== PROBLEMS TO SOLVE ==
1. According to the passage below on Martin Brest and Midnight Run, which film was Brest badly hammered for in 2003?
2. List every film title named in the passage below on Martin Brest and Midnight Run.
3. Extend the passage below on Martin Brest and Midnight Run with a few sentences that pick up after its final line.

== GIVEN TEXT ==
^^^^

Director, Martin Brest – L.A. Times, July 20th 1988

 

A man after my own heart. Being a director gifts you with the collaborative talents of such a diverse group of individuals and you tend (being in charge) to always get the credit for their collective work. What could be more unfair but satisfying (for the director that is)? Apparently the shoot was tough and Brest didn't click with a core group of the crew who subsequently quit. But there's nothing in the film to suggest anything but a crew of filmmakers at the top of its game. It says volumes that Brest has not directed a film since he was so badly hammered for 2003's Gigli. As he wrote that film too, it must have been a double body blow. But back in 1988 after Beverly Hills Cop, he was hotter than a super nova in a sauna. And, to those with exquisite taste, his star only increased in brightness with Midnight Run. OK. Maybe the movie didn't do Eddie Murphy business but up against the fish out of water Detroit cop in plush Hollywood environs story, Midnight Run is far more satisfying with some blazing one-liners to rival anything Murphy improvised or was entrusted with. It is also a supremely satisfying emotional journey, with a climax that is earned and oddly moving.

^^^^

== MATERIAL SHOWN ==
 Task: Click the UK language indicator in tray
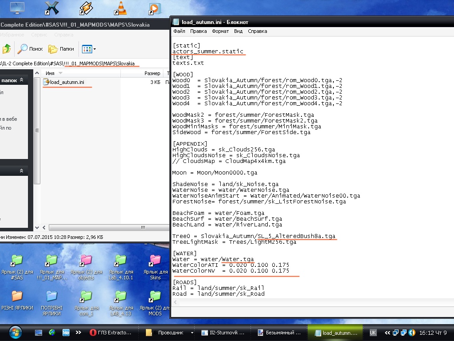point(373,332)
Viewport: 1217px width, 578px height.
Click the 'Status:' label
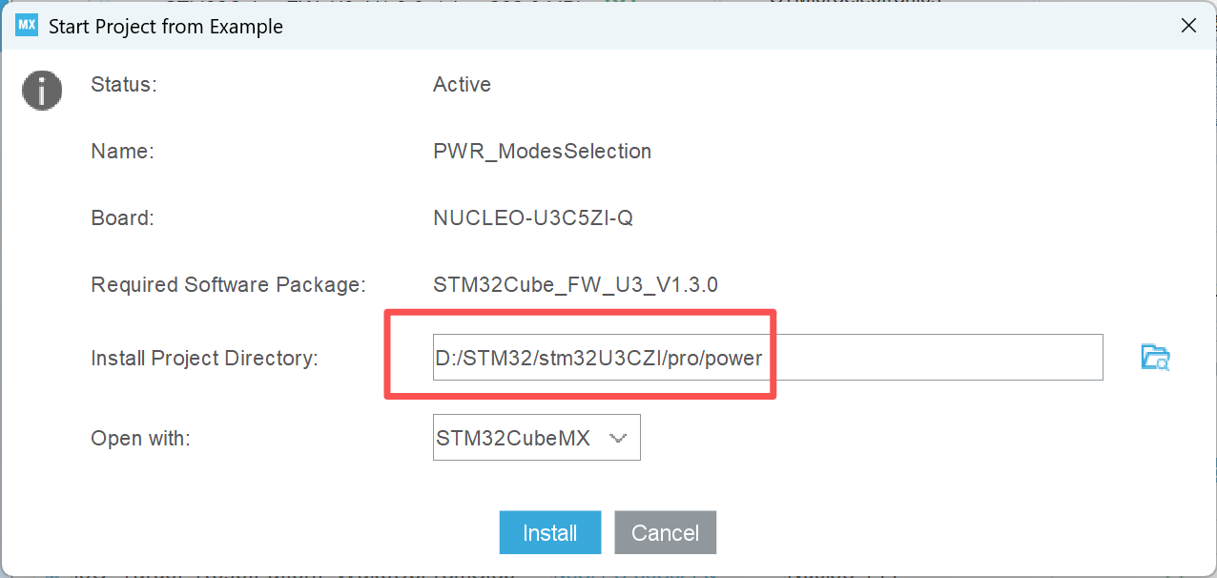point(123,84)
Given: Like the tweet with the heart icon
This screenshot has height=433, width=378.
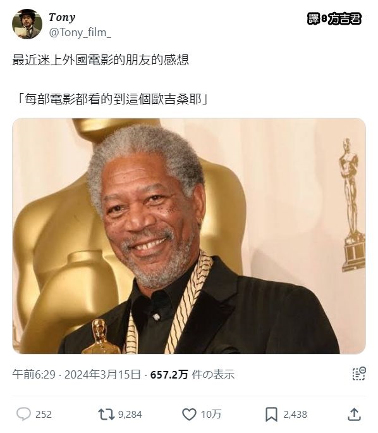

^^^^

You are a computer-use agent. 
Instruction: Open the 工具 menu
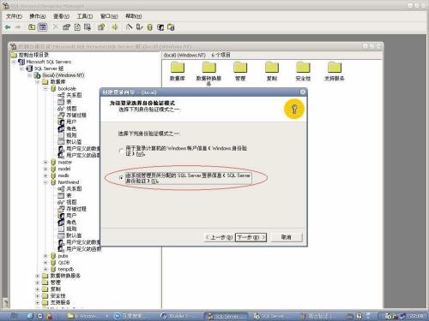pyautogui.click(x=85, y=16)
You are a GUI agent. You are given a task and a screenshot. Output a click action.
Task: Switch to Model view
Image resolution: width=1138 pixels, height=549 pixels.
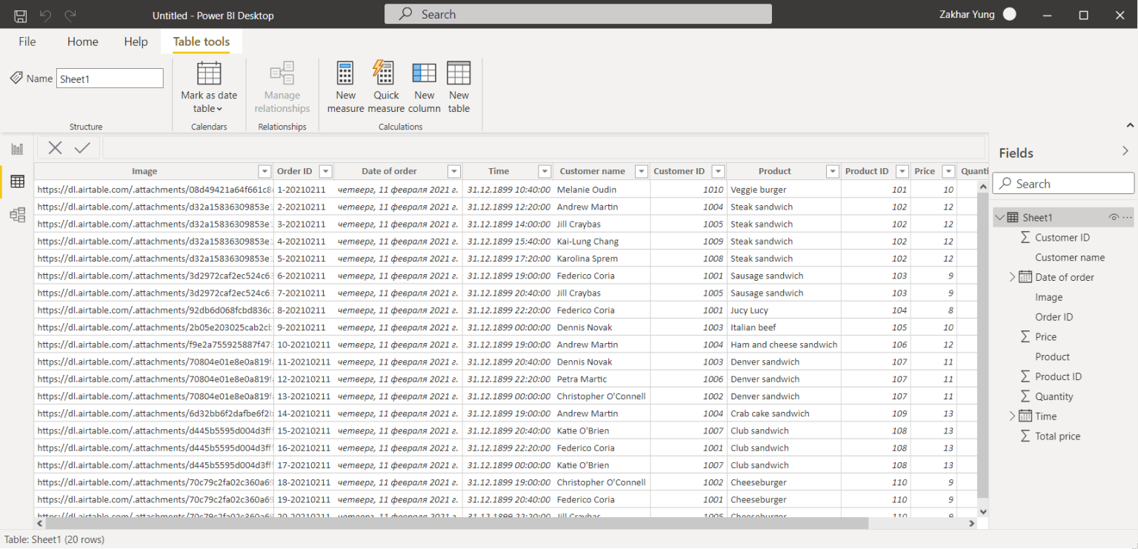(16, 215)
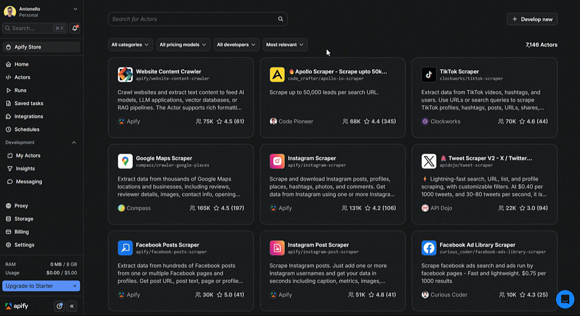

^^^^

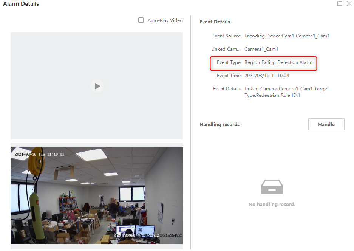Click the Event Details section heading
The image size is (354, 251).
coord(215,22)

^^^^

== RESPONSES BY TASK ==
1. Gigli

2. Gigli, Beverly Hills Cop, Midnight Run

3.
Ex-cop turned bounty hunter, Robert De Niro, is the cynical and world-weary misanthrope Jack Walsh whose ethics and personal code didn't allow him to stay on the corrupt Chicago police force. He is a cop at heart but not at the price of his own conscience. He made a powerful enemy, mafia drug lord Jimmy Serrano (played by ex-cop and Michael Mann favourite Dennis Farina). He now lives hand to mouth, dependent on a shady bail bondsman to fund his borderline meager existence. His competitor, the brutish Marvin (John Ashton), is always one step ahead of De Niro and his efforts to land the biggest fish of his career. His rampantly devious and disloyal employer, bail bondsman Eddie Moscone (The Matrix's rat, Joe Pantoliano) is set to lose a small fortune having bailed out a mob accountant who stole from his boss, the afore mentioned Serrano. Everyone knows that the accountant's life is in extreme jeopardy if anyone gets wind of where he's holed up. No one knows where Jonathan (the Duke) Mardukas (played by Charles Grodin) is hiding. Some simple detective work reveals his location and handcuffed, he and De Niro start a trip that is somewhat memorable to say the least. I'm reliably informed that Grodin's wrists still bear the scars of this particular shoot. Yes, OK... I got the information about Grodin's wrists from the internet but why would it lie? I'll leave that one open ended.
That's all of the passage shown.